— Start of SOURCE DOCUMENT —
In addition to detection, implement prevention:


AWS Config Rules
# Add to bootstrap stack
resource "aws_config_config_rule" "terraform_managed_only" {
  name = "terraform-managed-resources-only"

  source {
    owner             = "AWS"
    source_identifier = "REQUIRED_TAGS"
  }

  scope {
    compliance_resource_types = [
      "AWS::EC2::Instance",
      "AWS::RDS::DBInstance",
      "AWS::ECS::Service",
      # Add all critical resource types
    ]
  }

  input_parameters = jsonencode({
    tag1Key   = "ManagedBy"
    tag1Value = "Terraform"
  })
}


IAM Policies (restrict console access to Terraform-managed resources)
# Deny modification of resources with ManagedBy=Terraform tag
data "aws_iam_policy_document" "prevent_terraform_resource_modification" {
  statement {
    effect = "Deny"
    actions = [
      "ec2:TerminateInstances",
      "rds:DeleteDBInstance",
      "ecs:UpdateService",
      # Add relevant modify/delete actions
    ]

    resources = ["*"]

    condition {
      test     = "StringEquals"
      variable = "aws:ResourceTag/ManagedBy"
      values   = ["Terraform"]
    }
  }
}


CloudTrail Monitoring
resource "aws_cloudwatch_event_rule" "terraform_resource_modification" {
  name        = "terraform-resource-manual-modification"
  description = "Alert on manual changes to Terraform-managed resources"

  event_pattern = jsonencode({
    source      = ["aws.ec2", "aws.rds", "aws.ecs"]
    detail-type = ["AWS API Call via CloudTrail"]
    detail = {
      eventName = [
        "TerminateInstances",
        "ModifyDBInstance",
        "UpdateService"
      ]
      # Exclude GitHub Actions role
      userIdentity = {
        arn = [{
          "anything-but" = {
            prefix = "arn:aws:sts::*:assumed-role/GitHubActionsTerraform"
— End of SOURCE DOCUMENT —
— Start of DATA EXCERPT —
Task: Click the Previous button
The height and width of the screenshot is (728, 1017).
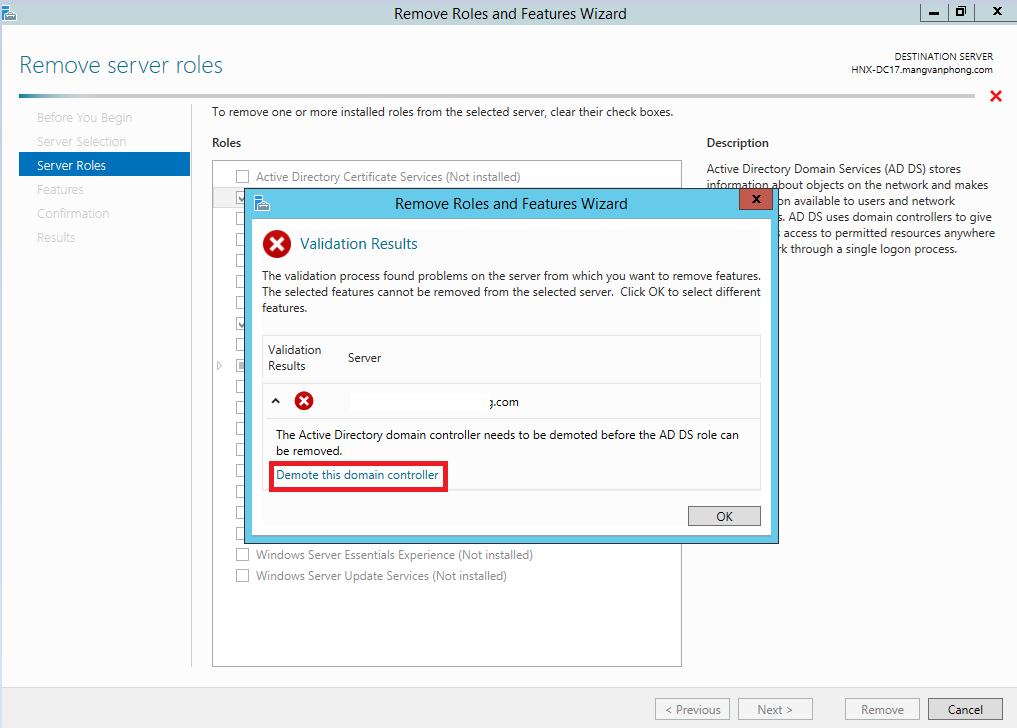Action: pyautogui.click(x=692, y=709)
— End of DATA EXCERPT —
**STATED TASK**
Continue the text above on protecting Terraform-managed AWS resources, starting right after its last line.

**TASK ANSWER**
          }
        }]
      }
    }
  })
}


Additional Best Practices

1. Pre-Commit Validation

Add comprehensive validation before CI runs:
# .github/workflows/terraform-validate.yml
name: Terraform Validation

on:
  pull_request:
    paths:
      - '**/*.tf'
      - '**/*.tfvars'

jobs:
  validate:
    runs-on: ubuntu-latest
    strategy:
      fail-fast: false
      matrix:
        stack:
          - business-workloads
          - events
          - bootstrap
          - untrusted-compute
          - untrusted-compute-control
          - tailscale
          - cluster-permissions
          - kafka-connect
          - shared-workloads
          - single-tenant-workloads
          - synthetics-tests
          - workspaces
          - monitoring
          - state

    steps:
      - uses: actions/checkout@v4

      - uses: hashicorp/setup-terraform@v3
        with:
          terraform_version: 1.13.3

      - name: Terraform Init (backend=false)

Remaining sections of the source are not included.